# Service von Rose



## bikulus (31. August 2013)

Hallo
möchte gerne mal den tollen Service von Rose hier erwähnen. Hatte an meinem Uncle ein Problem mit Scheibenbremse. Schnell und einfach Ersatz bekommen. Find ich toll, wenns so läuft, weiter so
Bikulus


----------



## M-o-B (1. September 2013)

Dem schließe ich mich an. Von der Beratung beim Kauf meines neuen Rades bis hin zum Ratz-Fatz-Austausch der Lager meines alten Rades, das ich bei Abholung des neuen einfach mal mitgebracht habe (ohne Werkstatt-Termin, versteht sich) alles astrein.
"Du hast keinen Termin? Ach, das ist doch auch Kleinkram! Nimm dir nen Kaffee, verstau dein neues Rad, wir tauschen das Lager eben aus."

So kann das also gehen. Super. Und eben nicht selbstverständlich!


----------



## MTB-News.de




----------



## Serpentinebiker (2. September 2013)

Also ich bin mehr als unzufrieden mit dem Service.
LG Serpentinebiker


----------



## M-o-B (2. September 2013)

Dann teile uns doch mal deine Erfahrungen mit. Ich kann mich - auch abweichend von oben beschriebenen - echt nicht beschweren. Hat in den letzten Jahren immer super funktioniert, wenn ich Unterstützung benötigt habe.


----------



## Serpentinebiker (3. September 2013)

Also generell hab ich die wenig konstruktive Kritik gestern "im Eifer des Gefechts" verfasst, da ich unmittelbar davor mit einem weniger freundlichen Mitarbeiter der Firma Rose telefoniert habe.

 Auf die Frage, ob eine bestimmte Kurbel (Ich besitze hierzu noch keine Vorkenntnisse)an mein Rad passen würde meinte der Angestellte nur stumpf "na wird schon passen", hat jedoch noch kurz die Daten überflogen und revidierte seine Aussage nicht. 

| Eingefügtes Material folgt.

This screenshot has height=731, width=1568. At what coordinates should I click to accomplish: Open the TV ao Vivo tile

Nach Rücksprache mit dem Händler meines Vertrauens stellte sich heraus, dass die Kurbel nicht passt. Diese Herangehenweise habe ich schon mehrmals bei Rose so erlebt. 

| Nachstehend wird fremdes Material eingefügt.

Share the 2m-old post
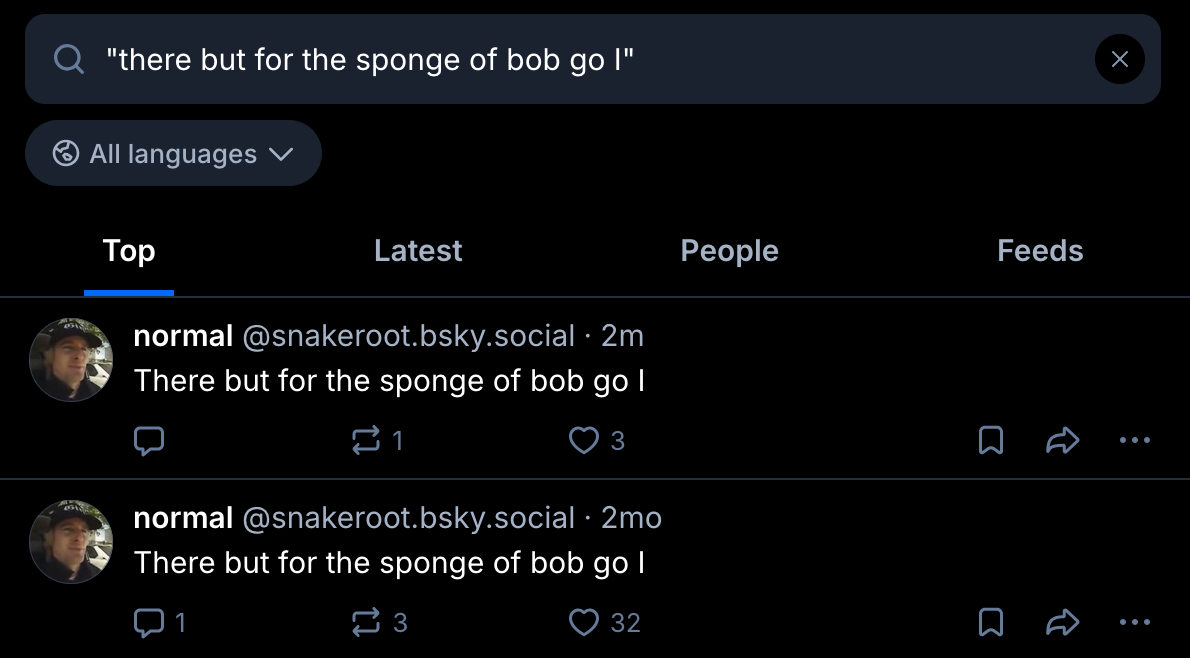coord(1062,440)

Jedoch hatte ich auch schon positive Erlebnisse mit Rose, wo man sich recht kulant gezeigt hat (ersetzen eines defekt gelieferten Fahrradschlauches)

Die Werkstattpreise sind jedoch völlig überteuert.

LG Serpentinebiker


----------



## chicco81 (3. September 2013)

Also ich bin sehr sehr begeistert vom Service bei Rose und ich denke das ich das derzeit gut beurteilen kann, weil ich seit 4 Wochen auf der Suche nach nem neuen Bike bin und schon mit einigen Leuten zutun hatte.
Zudem hatte ich mich eigentlich schon auf nen anderes Bike festgefahren und hab nur bei Rose angerufen um mal zu schauen was die einem so erzählen. 

An dieser Stelle nochmal herzlichen Dank an Herrn Michael Komm der mich super, mit viel Humor und direkten Aussagen beraten hat.

Keinmal musste ich mir anhören wie ach so toll die Bike´s sind oder das es derzeit nichts vergleichbares gibt, im Gegenteil, er hat sich  bei mir bedankt weil ich die Bike´s gelobt habe. 

Ne gute halbe Stunde hat das Telefonat gedauert und zu keinem Zeitpunkt  hat es sich angehört das Hr.Komm genervt ist.
Das habe ich leider bei anderen Verkäufern/Beratern mehrfach erlebt.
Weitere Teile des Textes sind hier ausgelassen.